In a strongly connected graph G = (V,E), a cut arc (also called strong bridge) is an arc e ∈ E whose removal makes the graph no longer strongly connected. Equivalently, there exist u,v ∈ V, such that all u-v walks contain e. Cut arcs are a fundamental graph-theoretic notion, with countless applications, especially in reachability problems.

In this paper we initiate the study of cut paths, as a generalisation of cut arcs, which we naturally define as those paths P for which there exist u,v ∈ V, such that all u-v walks contain P as subwalk. We first prove various properties of cut paths and define their remainder structures, which we use to present a simple O(m)-time verification algorithm for a cut path (|V| = n, |E| = m).

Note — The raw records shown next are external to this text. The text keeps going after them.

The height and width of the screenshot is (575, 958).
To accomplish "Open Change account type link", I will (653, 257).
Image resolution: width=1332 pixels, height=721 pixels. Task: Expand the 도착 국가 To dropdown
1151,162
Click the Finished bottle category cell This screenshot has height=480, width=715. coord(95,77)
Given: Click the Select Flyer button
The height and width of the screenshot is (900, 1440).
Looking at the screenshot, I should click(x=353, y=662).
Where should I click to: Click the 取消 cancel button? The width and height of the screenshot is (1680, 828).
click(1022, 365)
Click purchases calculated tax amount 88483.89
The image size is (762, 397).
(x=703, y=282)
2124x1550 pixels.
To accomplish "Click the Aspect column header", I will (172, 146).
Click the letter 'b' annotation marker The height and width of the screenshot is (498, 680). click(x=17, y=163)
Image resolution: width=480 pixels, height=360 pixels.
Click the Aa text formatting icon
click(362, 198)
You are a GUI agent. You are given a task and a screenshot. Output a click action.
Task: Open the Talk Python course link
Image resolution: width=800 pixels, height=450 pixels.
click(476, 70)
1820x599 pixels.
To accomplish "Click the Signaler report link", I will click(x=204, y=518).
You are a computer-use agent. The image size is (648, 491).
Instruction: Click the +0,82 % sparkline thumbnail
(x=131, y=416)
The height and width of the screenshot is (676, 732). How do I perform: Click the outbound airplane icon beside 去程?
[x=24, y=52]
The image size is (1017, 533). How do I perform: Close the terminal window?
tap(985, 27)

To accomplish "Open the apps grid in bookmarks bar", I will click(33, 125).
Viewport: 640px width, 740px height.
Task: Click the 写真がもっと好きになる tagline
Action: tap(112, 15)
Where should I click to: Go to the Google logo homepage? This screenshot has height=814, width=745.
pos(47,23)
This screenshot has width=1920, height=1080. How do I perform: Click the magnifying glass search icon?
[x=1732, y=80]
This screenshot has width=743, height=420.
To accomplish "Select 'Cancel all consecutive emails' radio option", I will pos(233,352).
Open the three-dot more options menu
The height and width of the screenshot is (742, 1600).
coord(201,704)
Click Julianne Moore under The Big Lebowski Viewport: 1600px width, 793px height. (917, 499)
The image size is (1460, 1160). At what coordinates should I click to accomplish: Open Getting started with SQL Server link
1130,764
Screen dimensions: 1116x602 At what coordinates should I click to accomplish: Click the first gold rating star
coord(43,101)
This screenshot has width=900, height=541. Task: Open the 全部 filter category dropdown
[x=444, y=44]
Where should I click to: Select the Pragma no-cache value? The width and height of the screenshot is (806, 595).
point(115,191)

Secondly, we apply cut paths and their remainder structures to improve several reachability problems from bioinformatics, as follows. A walk is called safe if it is a subwalk of every node-covering closed walk of a strongly connected graph. Multi-safety is defined analogously, by considering node-covering sets of closed walks instead. We show that cut paths provide simple O(m)-time algorithms verifying if a walk is safe or multi-safe. For multi-safety, we present the first linear time algorithm, while for safety, we present a simple algorithm where the state-of-the-art employed complex data structures. Finally we show that the simultaneous computation of remainder structures of all subwalks of a cut path can be performed in linear time, since they are related in a structured way. These properties yield an O(mn)-time algorithm outputting all maximal multi-safe walks, improving over the state-of-the-art algorithm running in time O(m²+n³).

The results of this paper only scratch the surface in the study of cut paths, and we believe a rich structure of a graph can be revealed, considering the perspective of a path, instead of just an arc.